Document passage:
►

Asthma Triggers

Asthma symptoms can be triggered by several factors, including:

Medications — Some patients may have an asthma attack after taking certain drugs. Aspirin and other nonsteroidal anti-inflammatory drugs (NSAIDs), such as ibuprofen, and beta-blockers, which are used to treat heart disease, high blood pressure, migraine headaches, and glaucoma, can trigger an asthma attack. Consult your physician before taking any of these medications.

Reflux disease — In patients with gastroesophageal reflux disease (GERD), stomach acid flows up the esophagus, and this can affect patients with asthma. Symptoms of GERD include severe or repeated heartburn, excessive belching, night-time asthma, increased asthma symptoms after meals or exercise, and frequent coughing and hoarseness. Treatment of GERD is often beneficial for asthma patients.

Food — Certain foods and additives can trigger an attack, for example, milk, eggs, peanuts, tree nuts, soy, wheat, fish, and shellfish. If a patient knows that any of these foods might trigger an attack, the best remedy is to avoid them.

◄

Parts of the exercise:
a) Translate this sentence from the asthma triggers passage into Spanish: "Treatment of GERD is often beneficial for asthma patients."
b) Pick up the asthma triggers passage after its final sentence and extend it with more text in the same style.

[Saved data entries]
►

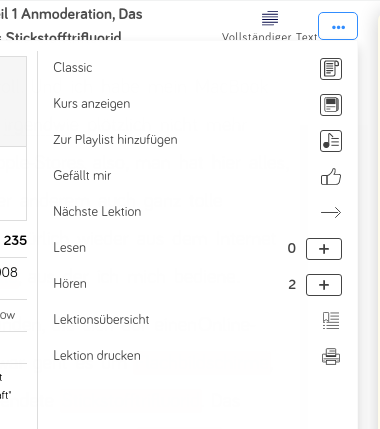Select the Classic menu entry

click(73, 68)
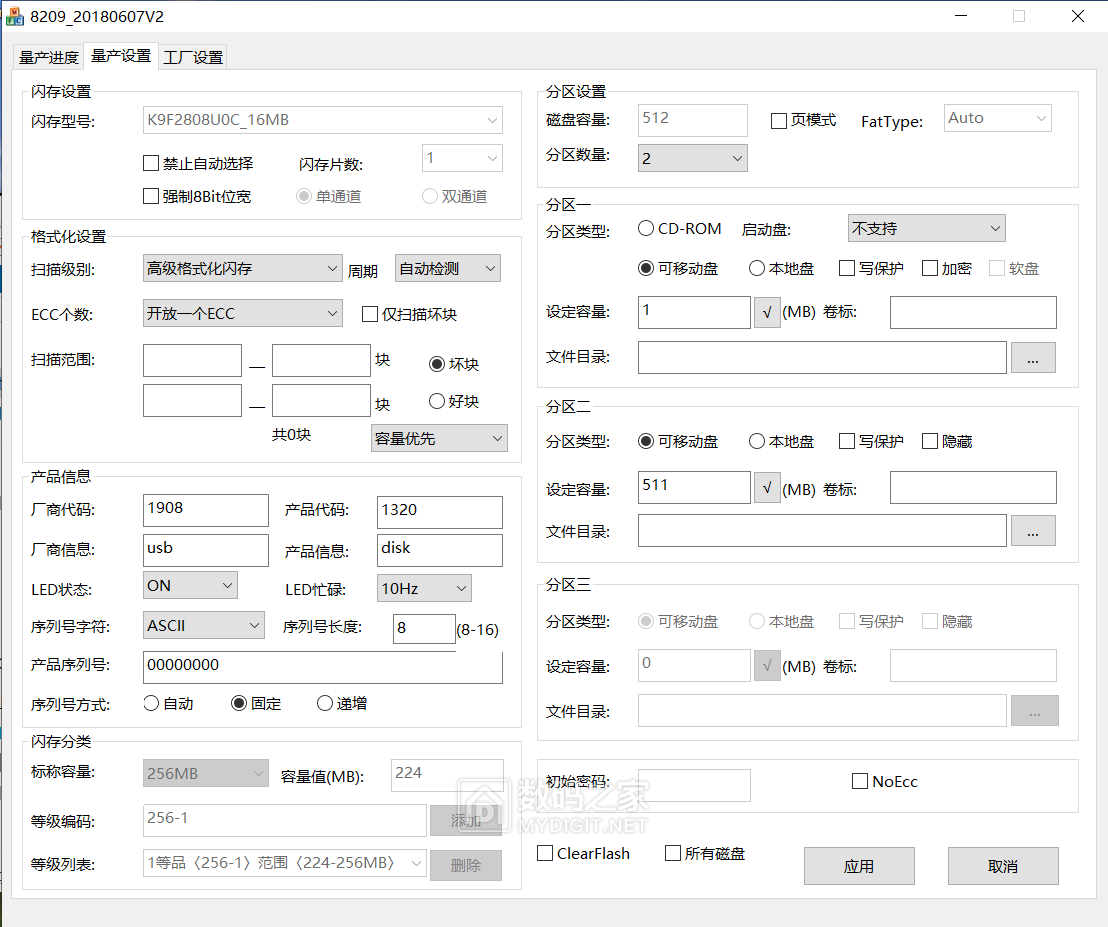Click the application icon in the title bar
Viewport: 1108px width, 927px height.
(x=14, y=15)
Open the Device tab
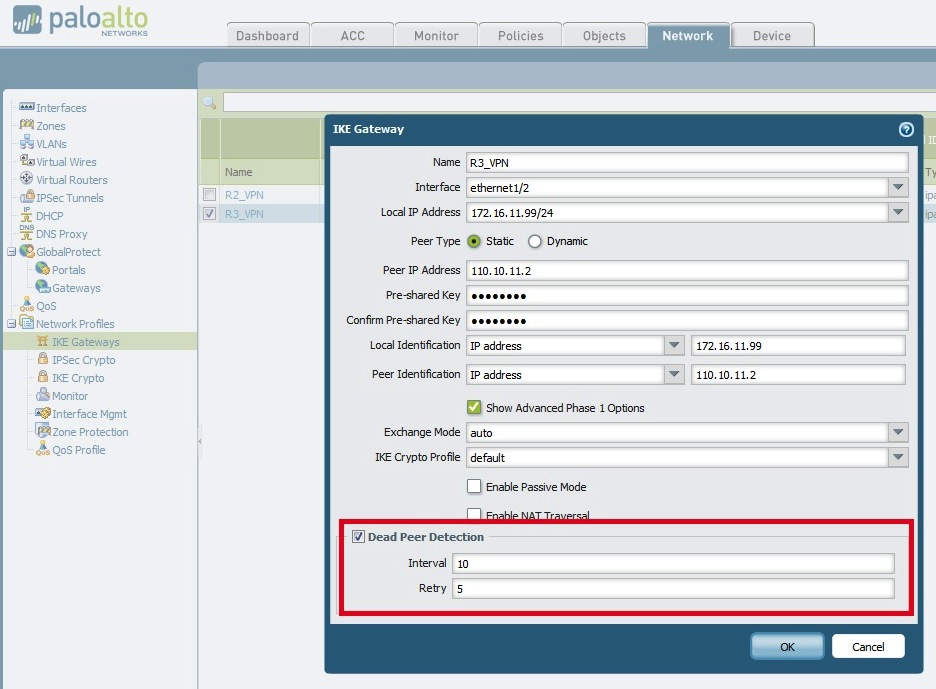The width and height of the screenshot is (936, 689). pos(772,35)
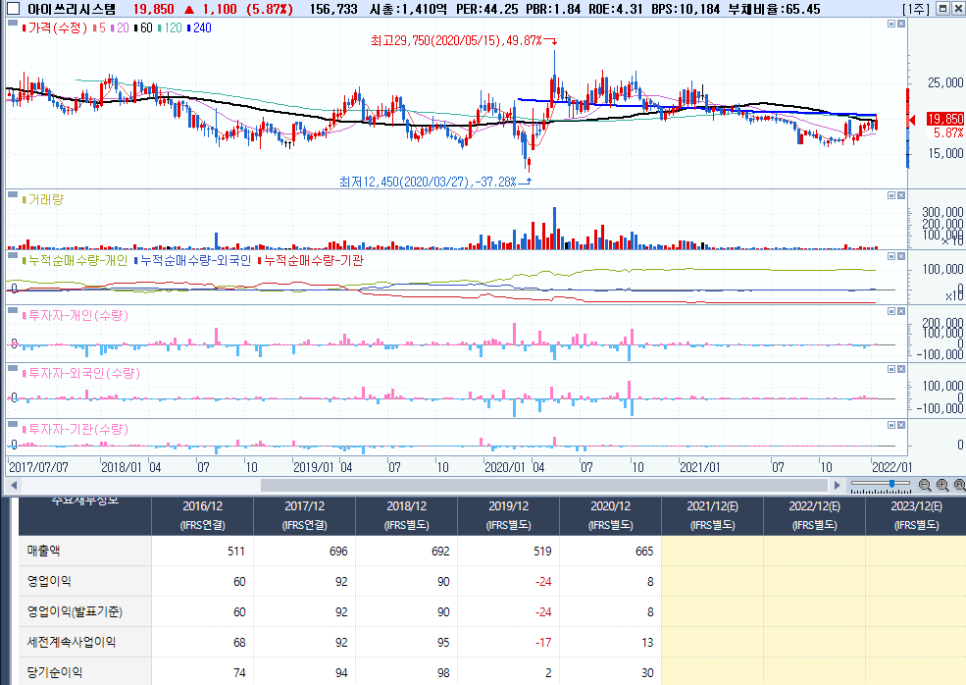Check the box beside 아이쓰리시스템
Screen dimensions: 966x685
[13, 9]

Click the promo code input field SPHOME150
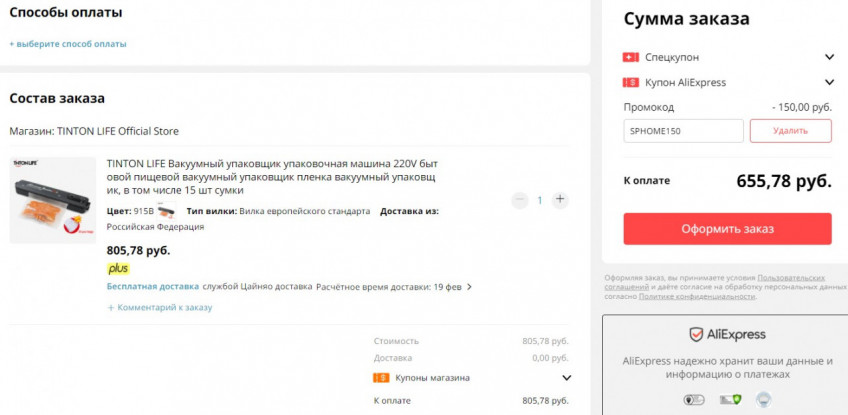[683, 131]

◄

Responses for each task:
a) El tratamiento de la ERGE suele ser beneficioso para los pacientes con asma.

b)
Emotional anxiety — Emotional factors cannot trigger asthma attacks on their own, but anxiety and stress can cause fatigue, which can in turn increase symptoms and aggravate an attack. Proper rest and nutrition are essential to combat these triggers.

Animal dander — Animal dander is made up of dead skin cells that are constantly shed. Dogs, cats, hamsters, gerbils, mice, and birds ail produce dander that can trigger asthma symptoms. General cleanliness and a competent HEPA type air cleaner can control the frequency and severity of asthma symptoms when a person is in contact with animals. Exercise -Strenuous exercise can sometimes trigger attacks. Mouth breathing, exercising in cold, dry air, or prolonged, strenuous, activities such as running can increase the likelihood of exercise-induced asthma (EIA).